● Passage to read:
Start of Block
Connecticut was known as the Provision State during the Revolutionary War. However the colony (at the time) was also a “provision state” to the West Indies in the 18th century. Connecticut vessels plied the waters between our ports to the islands of Barbados, Antigua, Granada, Tobago and others in the Lesser Antilles. The cargo the ships carried: livestock, including horses, cows and oxen.
Recently added to our collection is a beautifully written “protest” filed by the Captain, Richard Lord Sills, and Mate Stephen Smith of the Brig Reuben of Hartford. The protest was filed in Antigua by notary Matthew Williams, hence the magnificent handwriting. As Sills and Smith stated, they set out from Hartford with enough food and water for the men and the oxen they were carrying. However they were becalmed or they ran into contrary winds the entire way, delaying their arrival in Barbados. As a result, four oxen died from the heat. Before the ship could reach Antigua, two more animals succumbed. This “Protest against the Constant Calms and head Winds for the loss of six Oxen as well as for all other Losses . . .” absolved the owners and the captain of any fault in the loss of cargo.
Protests were a regular feature of maritime law in the 18th and 19th centuries, although they are still in use today. We have some protests in our Ships’ Papers Collection here at CHS and I remember seeing a lot of similar documents when I worked at the New Bedford Whaling Museum. I can also personally attest to the aggravation and heat of being becalmed by the number of times my husband and I went sailing, were in the middle of New Haven harbor, and the wind just stopped. No protests for us–we just tough it out. However, imagine what it would be like with a cargo of oxen! Being captain of a trading vessel was a challenge in the days before motorized engines. The wind really was your master.
You can see this protest and our other shipping related documents as well as account books and log books in the Waterman Research Center.
End of Block
● Work to be completed:
In the text on Connecticut's livestock trade with the West Indies, how many oxen died before the Brig Reuben reached Antigua? The material that comes next has no connection to the text on Connecticut's livestock trade with the West Indies.

● Collected data:
Start of Block
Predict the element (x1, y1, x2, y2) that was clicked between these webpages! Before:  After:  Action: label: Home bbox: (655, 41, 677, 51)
End of Block
● Response area:
Six oxen died: four from the heat on the way to Barbados and two more before the ship reached Antigua.